▸ **WHAT YOU HAVE TO DO**
Make an exact copy of the entries below.

▸ **RECORD SET**
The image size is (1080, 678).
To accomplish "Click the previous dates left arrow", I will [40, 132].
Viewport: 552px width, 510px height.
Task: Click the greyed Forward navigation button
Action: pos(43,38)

▸ **SOLUTION TO THIS TASK**
The image size is (1080, 678).
To accomplish "Click the previous dates left arrow", I will [40, 132].
Viewport: 552px width, 510px height.
Task: Click the greyed Forward navigation button
Action: pos(43,38)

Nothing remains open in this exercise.